Up front, I do tweet (@yaeger). So what I'm about to knock should be taken with fewer than 140 characters of salt.
Geoff, your In Defense of Twitter is over 1,300 words long. It is 8,000 characters. This should be your biggest problem with Twitter. It would've taken you over 57 tweets to have posted your entire diatribe (and a few pictweets).
The worst thing I can say about Twitter is that it caters to our ADD-nation (or ADHD, or...). It doesn't just make it acceptable to have so little to say, it mandates it.
As for your line of thought about comparing tweeting to writing, I always appreciate an out-there analogy as I think in those ways myself, but Twitter IS about the application, not the ability. First of all, a haiku once tweeted will have many more readers than one written using a pen or typewriter. But this isn't about the technology of the pen. Shoot, you can use a pen to shotgun a beer. But that's not what it was designed for. Twitter truly seems to have been designed to keep our collective thoughts--self involved actors and high school hotties alike--dumbed down to the LCD for easy ingestion.
My biggest beef with just about everything written on the internet, be it blogged, tweeted, or otherwise, is that there are no 5th grade teachers to review posts. Dodd? C'mon. I'm glad you went back and corrected Dowd's spelling, but it does you a disservice to blog venomously against her and then misspell her name throughout.

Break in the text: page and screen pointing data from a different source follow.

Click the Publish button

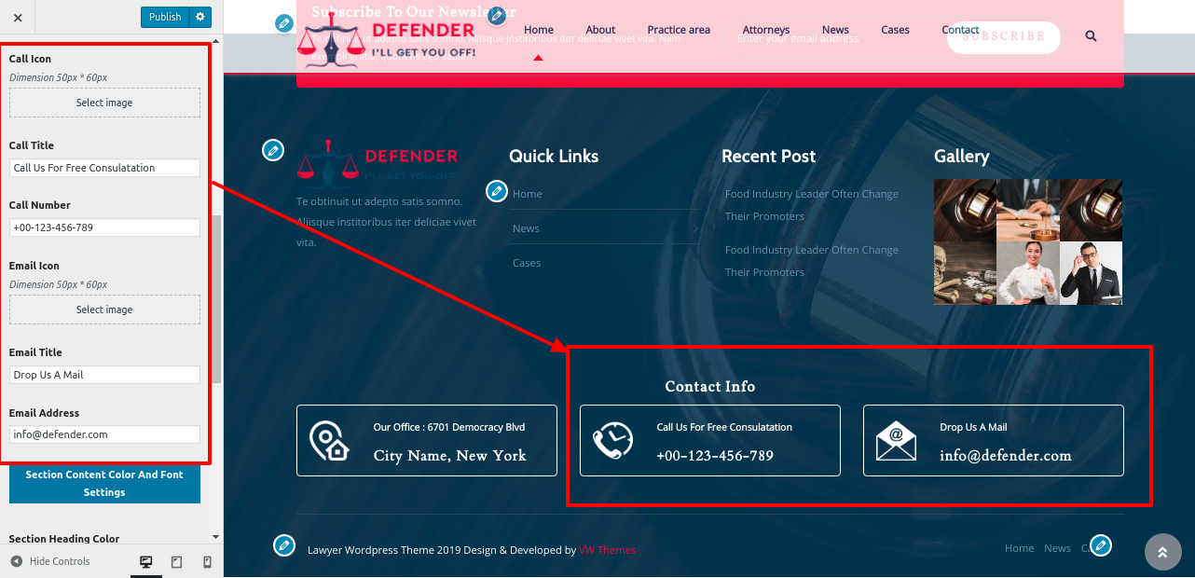[165, 17]
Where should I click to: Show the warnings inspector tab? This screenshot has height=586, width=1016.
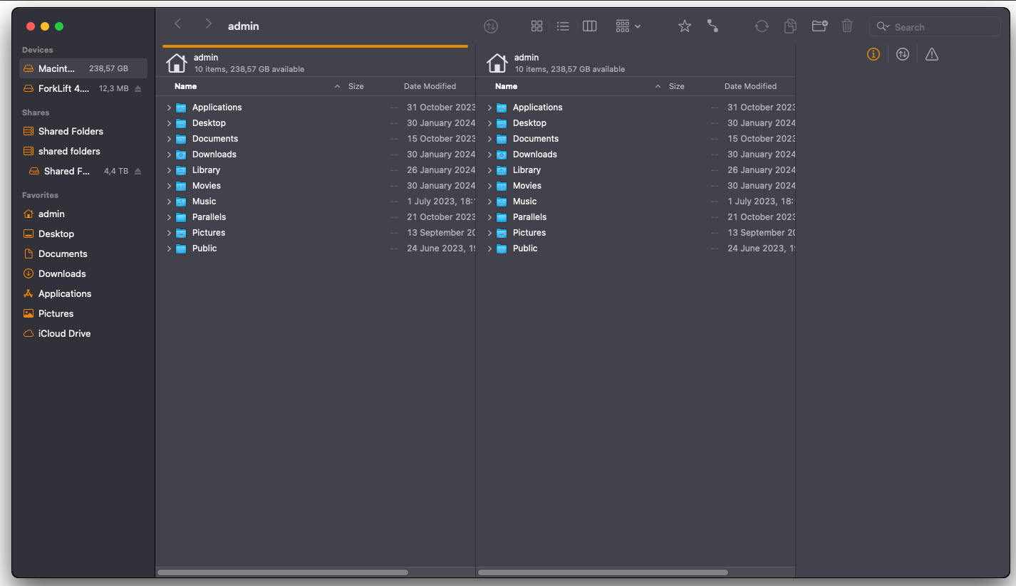pos(932,55)
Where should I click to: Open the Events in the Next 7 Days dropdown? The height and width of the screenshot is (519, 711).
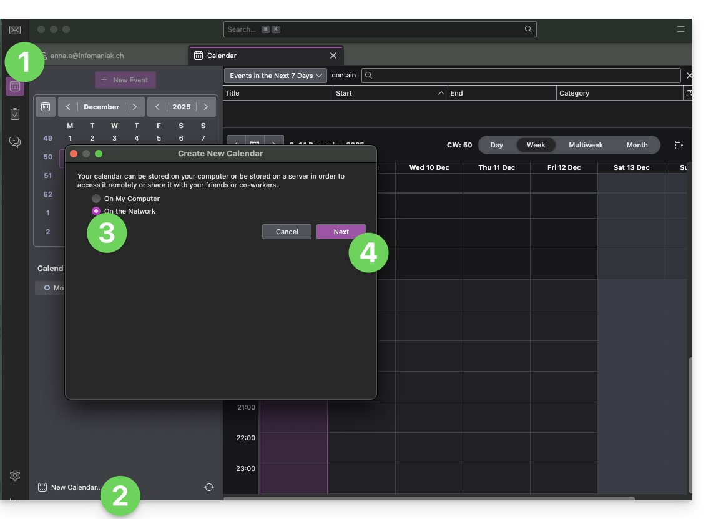275,76
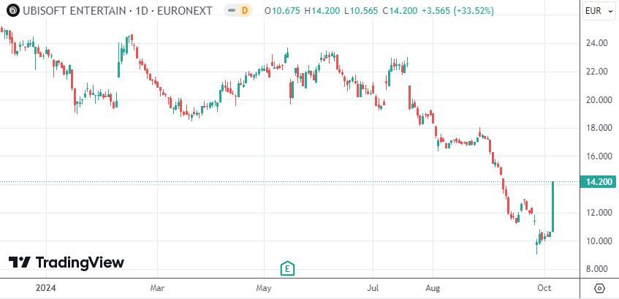Click the TradingView logo
Image resolution: width=619 pixels, height=299 pixels.
(67, 262)
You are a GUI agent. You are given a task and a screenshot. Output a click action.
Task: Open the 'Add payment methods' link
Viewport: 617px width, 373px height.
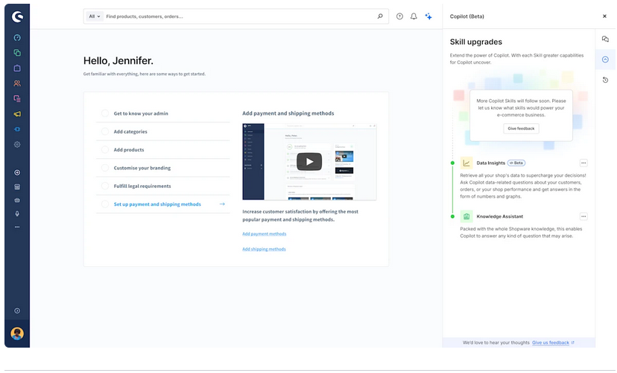click(264, 234)
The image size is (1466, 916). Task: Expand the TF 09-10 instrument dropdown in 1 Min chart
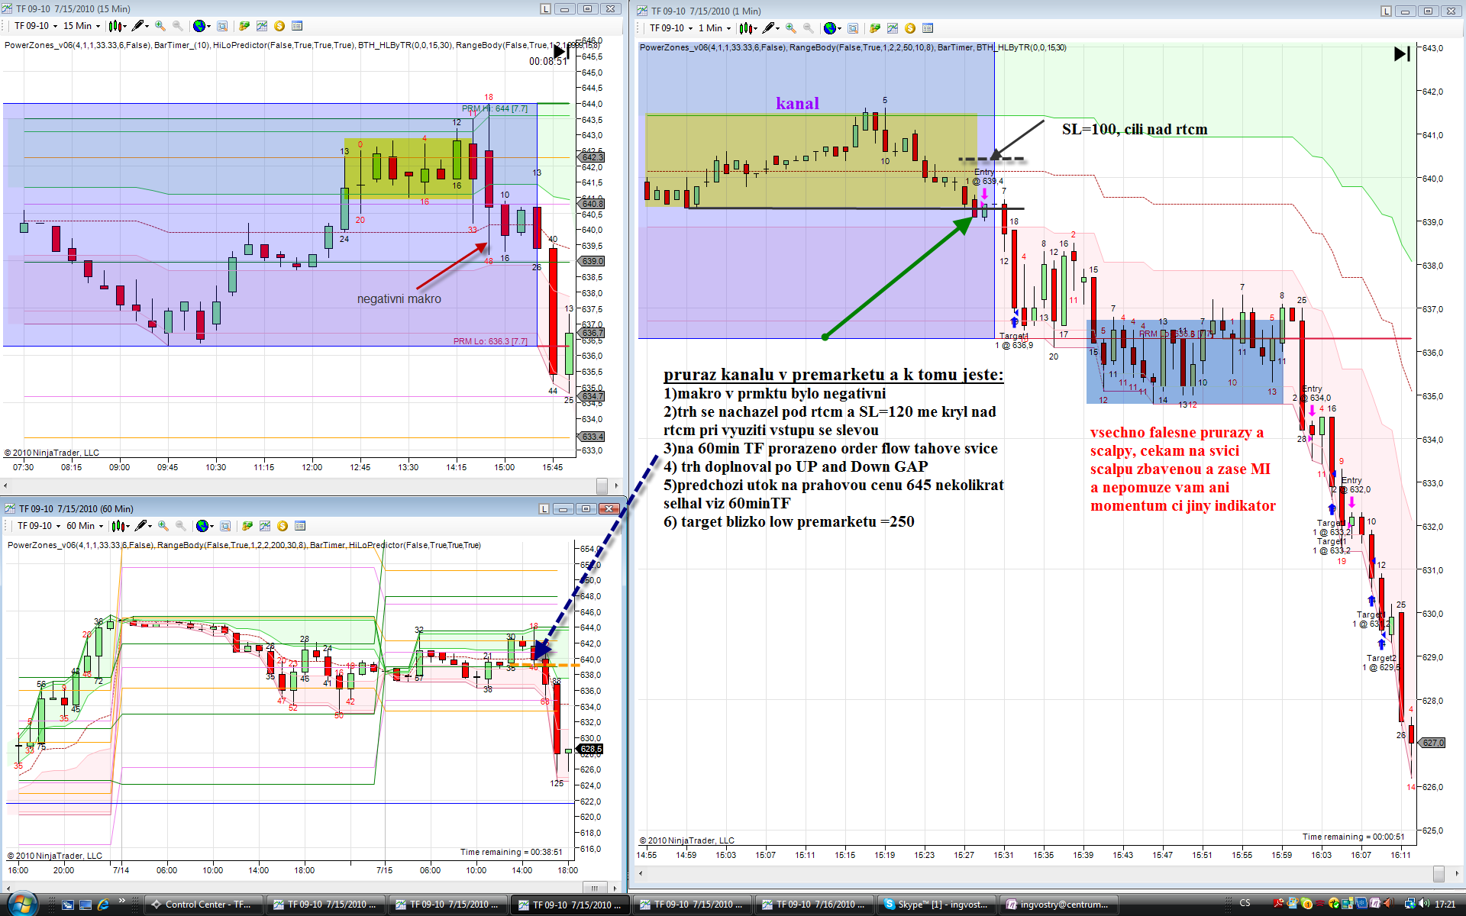[690, 28]
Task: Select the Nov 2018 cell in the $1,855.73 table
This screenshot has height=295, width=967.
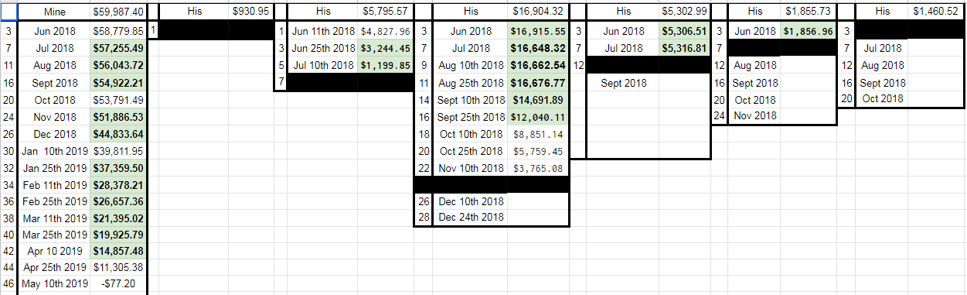Action: pyautogui.click(x=754, y=116)
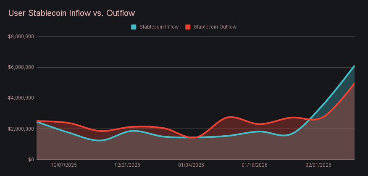
Task: Click the teal Stablecoin Inflow legend swatch
Action: tap(134, 27)
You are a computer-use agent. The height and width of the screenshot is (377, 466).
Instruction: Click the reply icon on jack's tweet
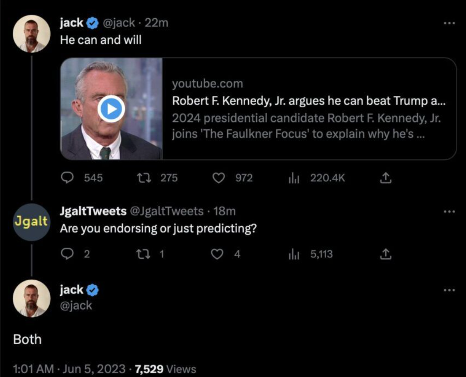pos(68,178)
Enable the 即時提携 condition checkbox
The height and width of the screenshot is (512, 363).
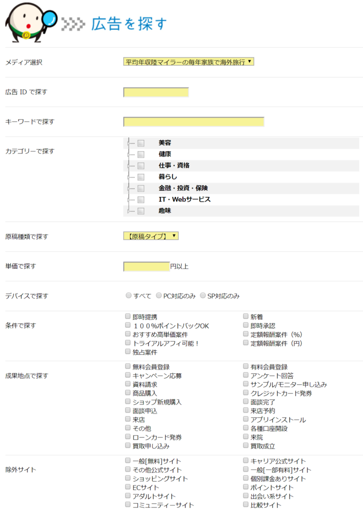point(128,317)

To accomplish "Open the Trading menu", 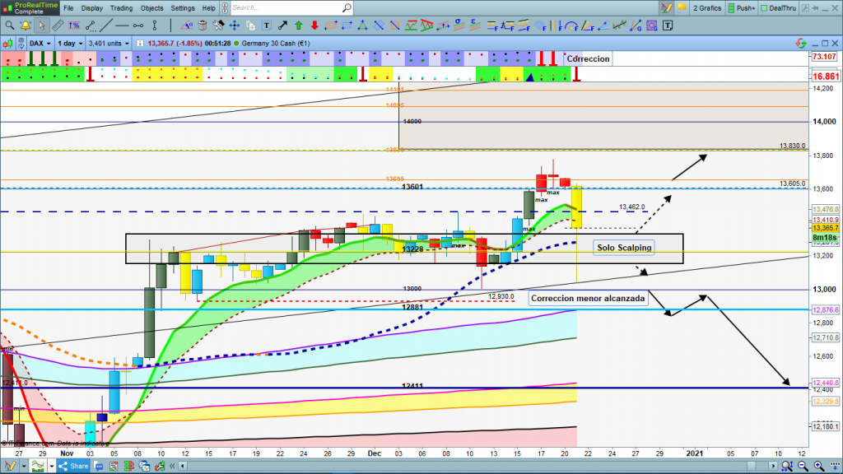I will 121,8.
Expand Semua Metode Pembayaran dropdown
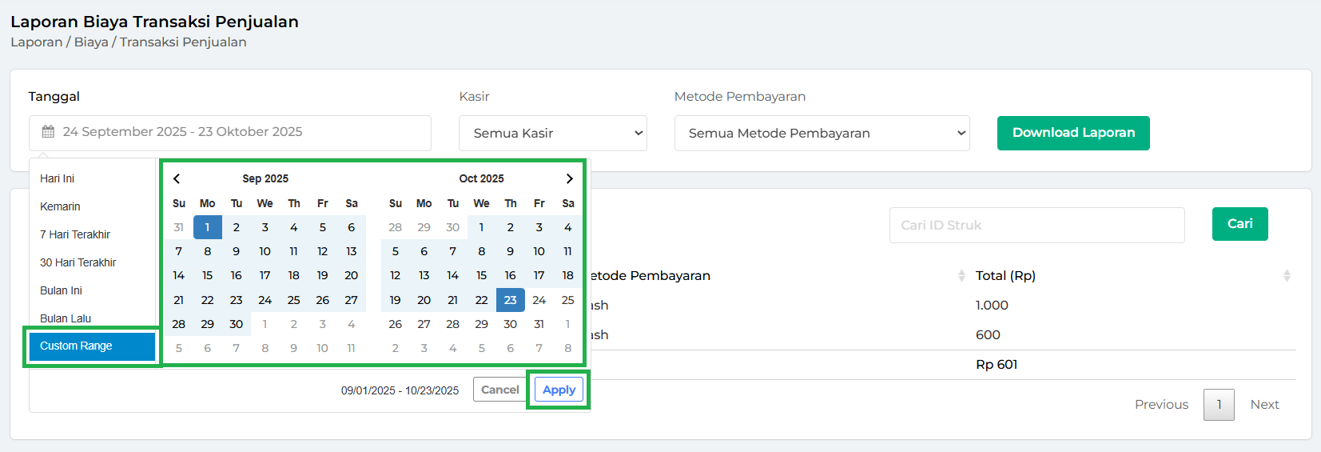Image resolution: width=1321 pixels, height=452 pixels. tap(822, 133)
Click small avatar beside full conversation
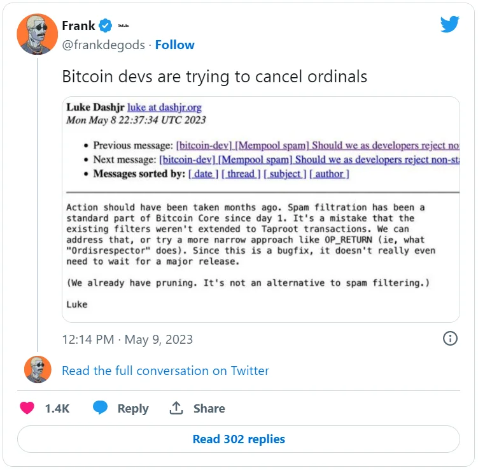The width and height of the screenshot is (478, 470). tap(37, 370)
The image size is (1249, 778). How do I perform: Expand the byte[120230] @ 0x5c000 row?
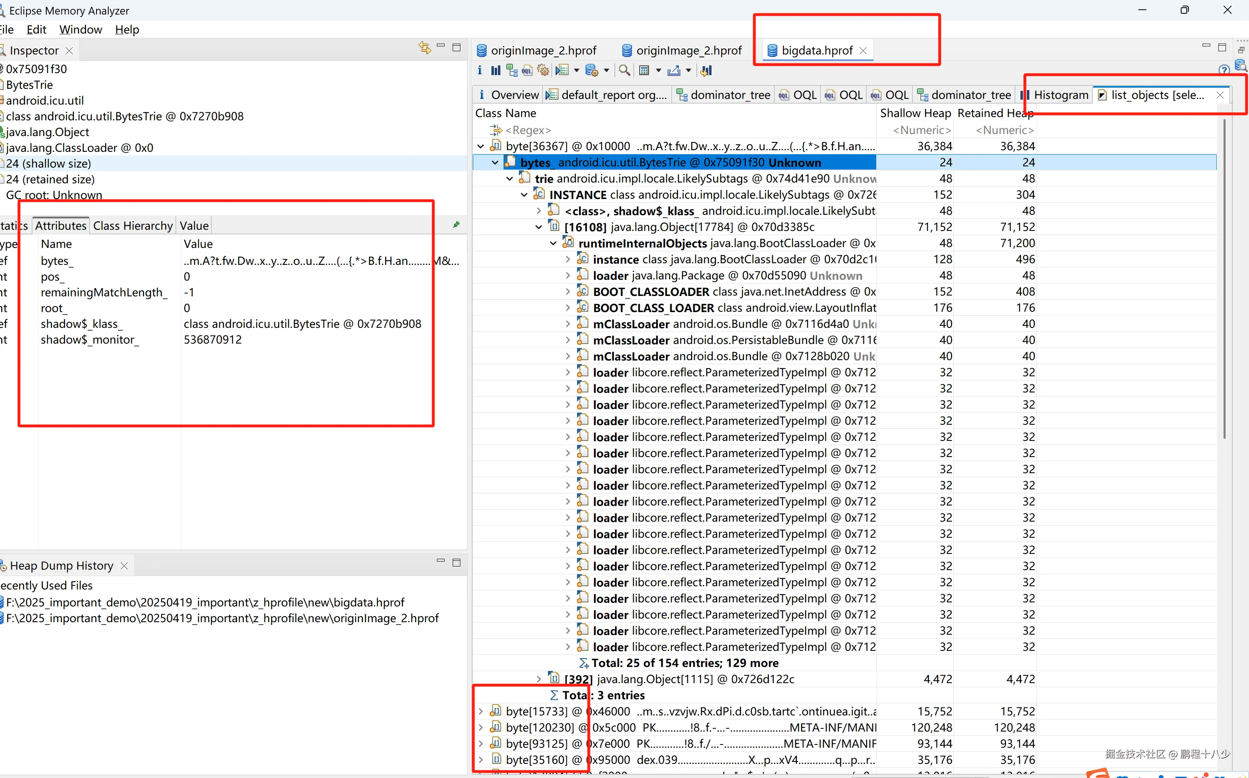481,728
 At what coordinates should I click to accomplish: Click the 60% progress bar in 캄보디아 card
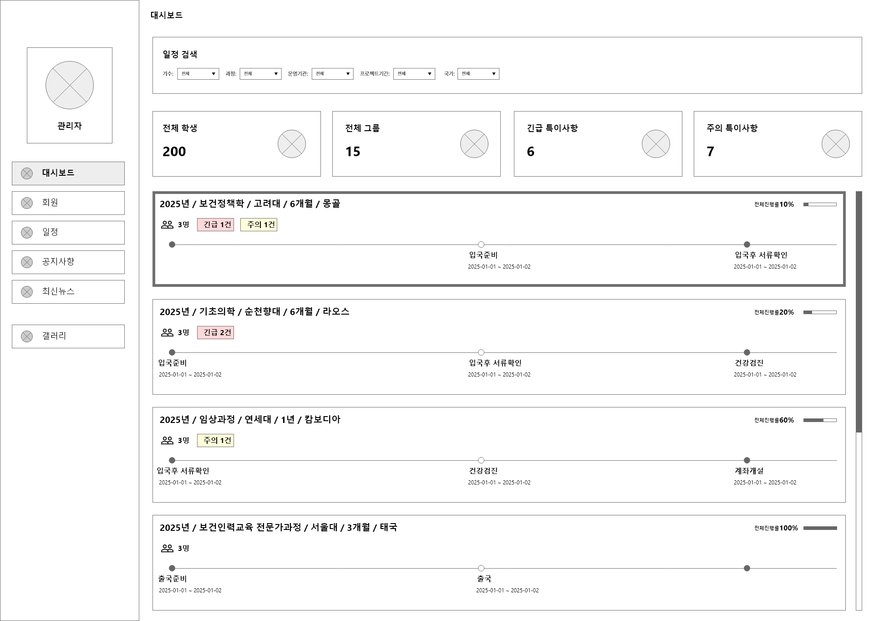tap(820, 420)
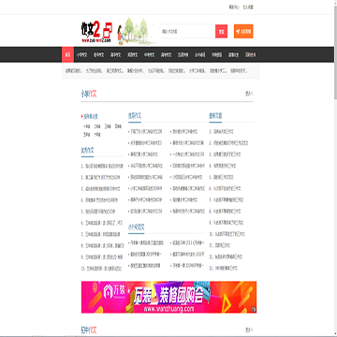The width and height of the screenshot is (337, 337).
Task: Click the red search button
Action: tap(221, 32)
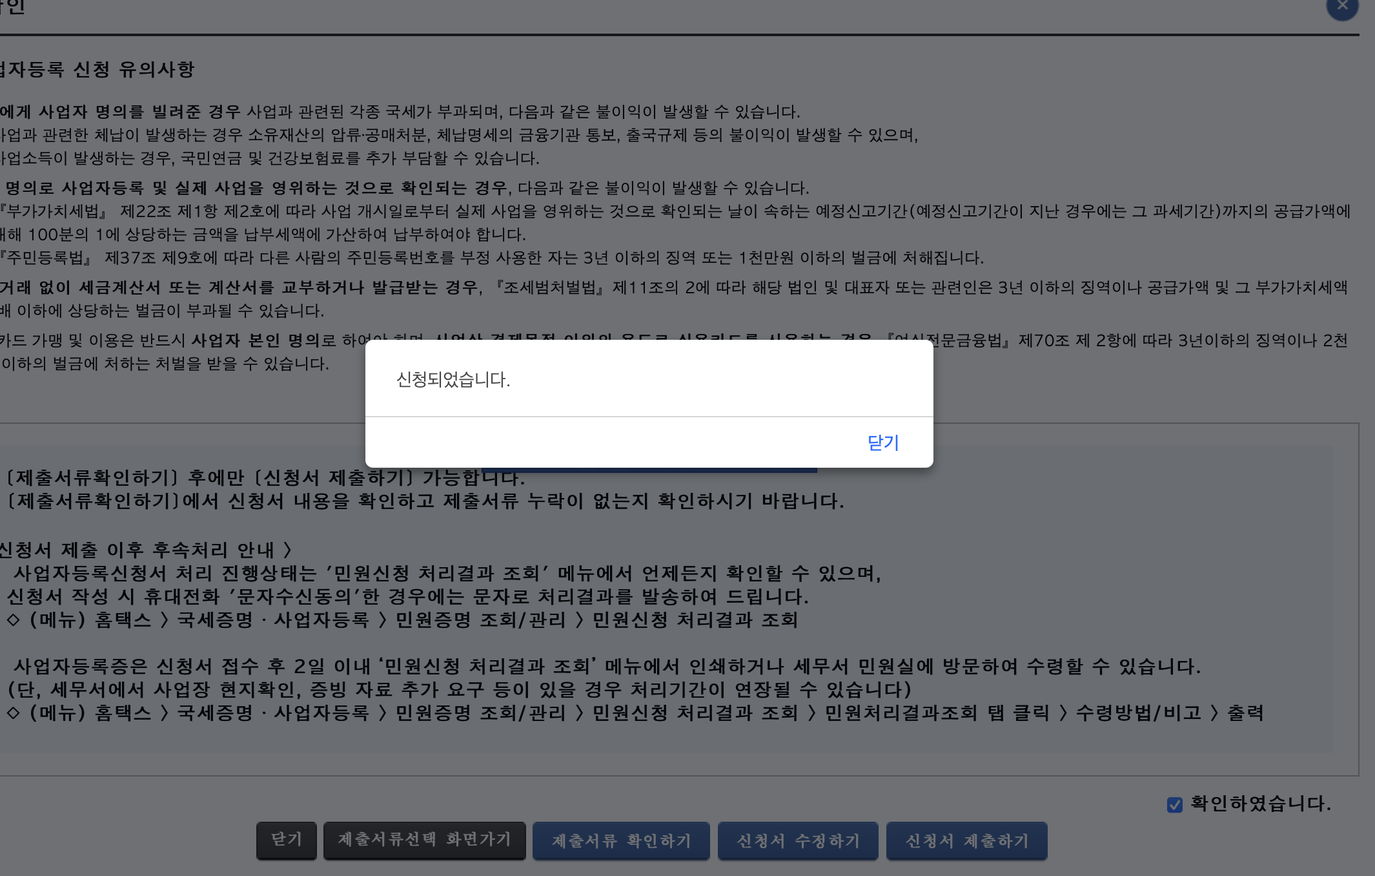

But then again, I'm one of those ivory tower dwellers because I studied English.
In short, I'm in favor of everyone "writing," but doubt those housewives from Missouri consider Twitter to be writing. Maybe I'm wrong. But from one published author to another (congrats, btw), I think we can agree that in the case of books and tweets and everything written online, you get what you pay for.
i recommend listening to brian unger's take on twittering.
check out the podcast.
http://www.npr.org/templates/story/story.php?storyId=101619832
and his take on facebook.
http://www.npr.org/templates/story/story.php?storyId=99249666
after reading your post, my thoughts are that you're comparing apples to oranges when you liken twittering and blogging to a pen and diary. the few people that have published their own diaries had a purpose, and most of it was to gain fame, pity or celebrity status. diaries are not usually written for the purpose of becoming a published piece. it's for self-consumption, not mass consumption.
in comparison, behind the reasoning for blogging and twittering is a narcissistic idealism that everyone wants to know what a person doing b/c he or she is so interesting. most of the time, they're flattering themselves. 'everybody can be their own celebrity' is an absurdist logic that only works if one thinks too highly of oneself.